Sam figured Sharaf had been about to tell him to wait for backup, as any policeman would, especially with a civilian leading the charge. But it was Sharaf’s daughter up there. Caution was a luxury, and so were the usual rules of engagement.
He ran to the glass doors and shoved through. The main lobby was empty, its café closed. At the far end, by the security station leading to the consular elevators, a bored man in uniform waited at the walkthrough metal detector. Sam tried to play it cool, although he was soaked in sweat. Four other countries had consular offices upstairs, and he might plausibly be headed to any of them, but he wondered how many visitors arrived dressed like him, more like a skateboarder than an off-duty diplomat.

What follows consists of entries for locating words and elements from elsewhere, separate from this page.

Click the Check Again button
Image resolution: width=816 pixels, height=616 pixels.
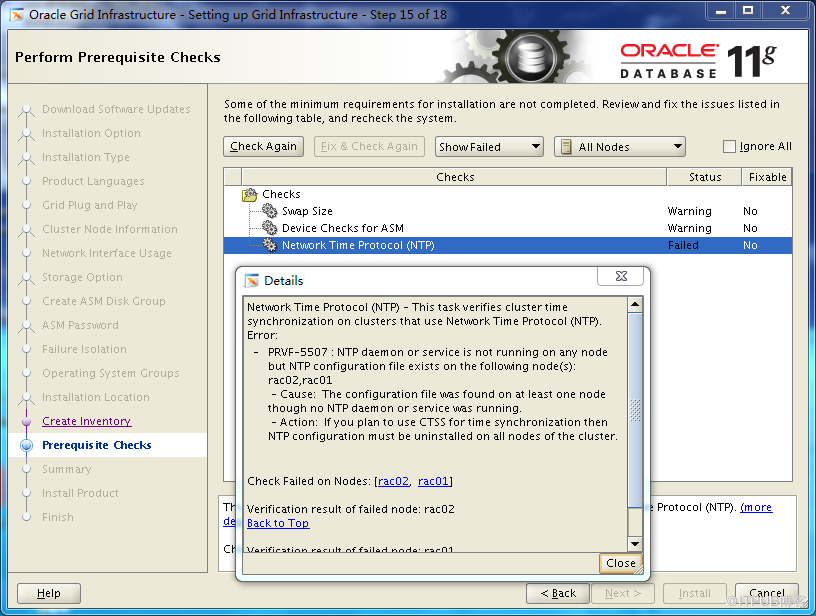point(263,147)
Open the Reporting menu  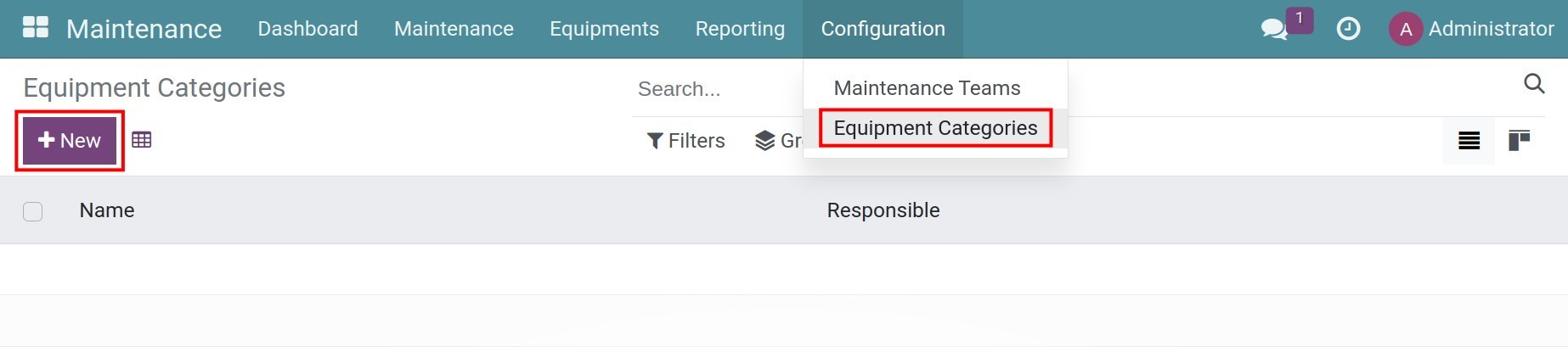tap(740, 29)
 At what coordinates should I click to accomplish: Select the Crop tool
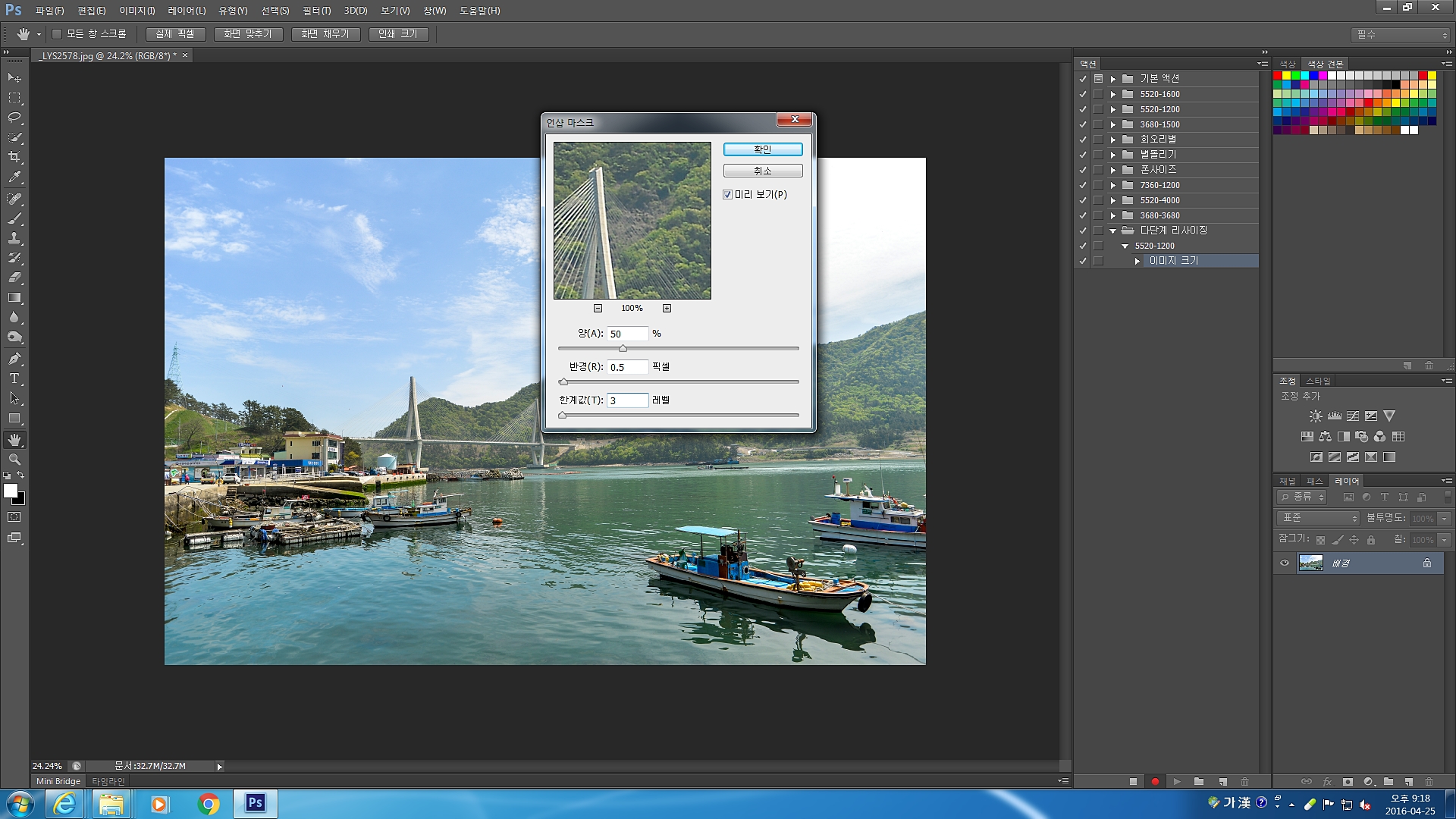pyautogui.click(x=14, y=157)
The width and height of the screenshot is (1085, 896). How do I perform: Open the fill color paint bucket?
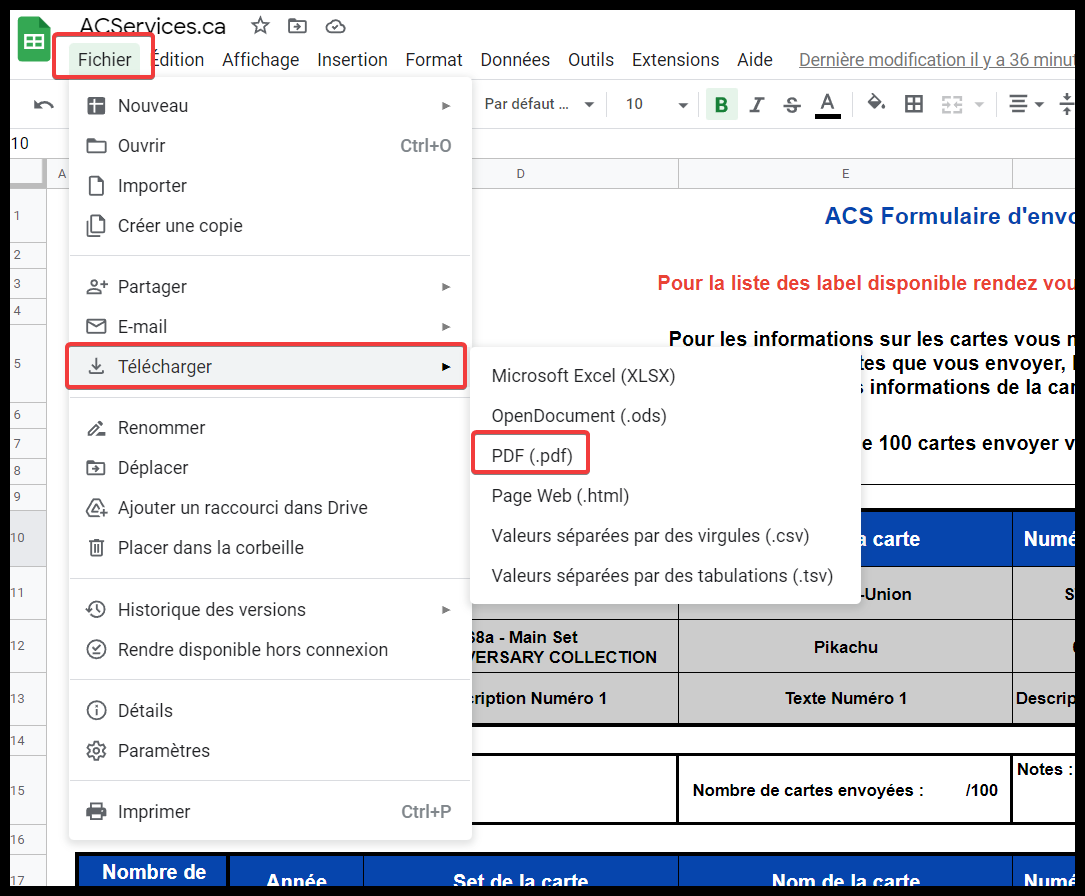click(x=876, y=103)
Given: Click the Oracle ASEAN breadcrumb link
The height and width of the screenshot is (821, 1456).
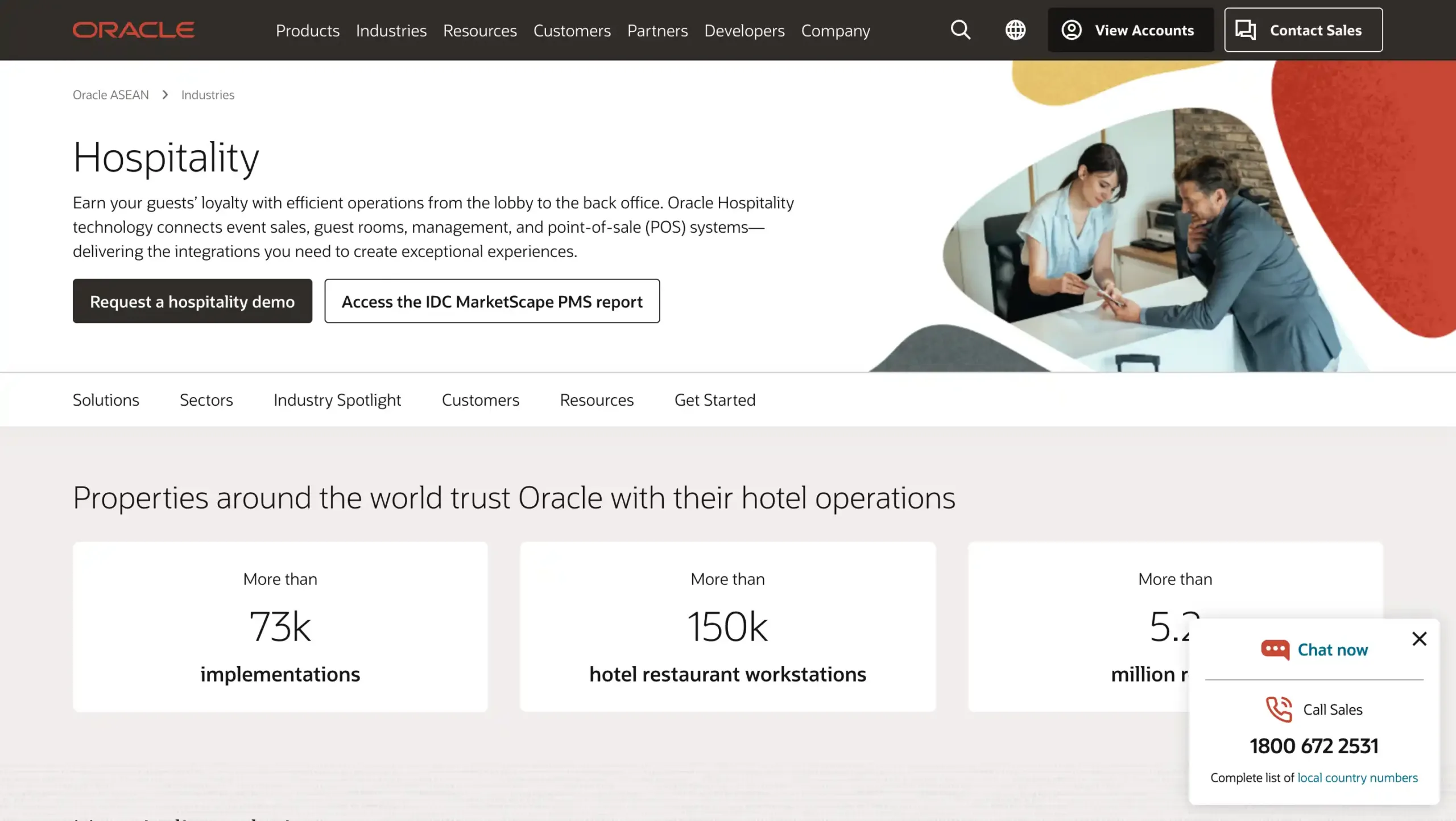Looking at the screenshot, I should (110, 94).
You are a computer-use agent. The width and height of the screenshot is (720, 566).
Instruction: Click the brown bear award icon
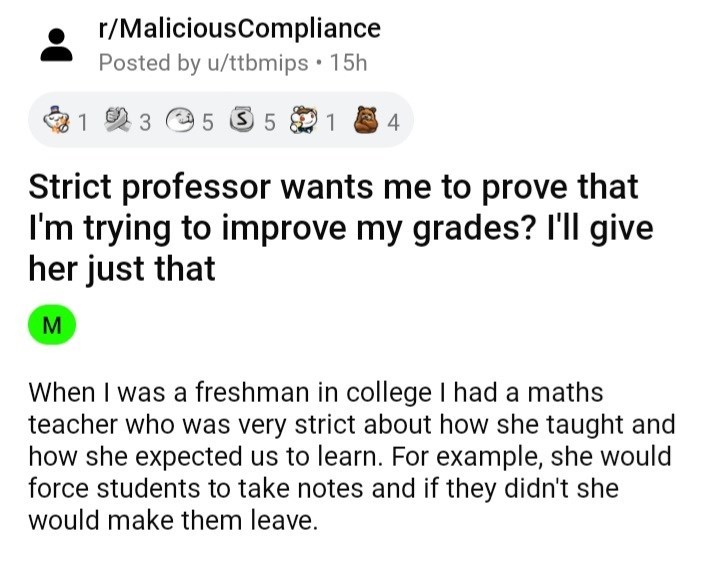pos(366,123)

As Sam approached, two big fellows stood up from a bank of chairs along the wall-a pair of goons, one Russian, one Iranian. Fortunately they didn’t seem to recognize him. The challenge now was to make it through to the elevators without giving up his gun. In a gray plastic tray by the security station were two ugly weapons that had been confiscated from the earlier arrivals.
Sam smiled and nodded at the security man like they were old pals. The fellow nodded back, keeping his seat as Sam breezed through the metal detector. The alarm blared shrilly. Sam shrugged and held up his cell phone with another smile, as if to explain away the alarm, but he didn’t break stride.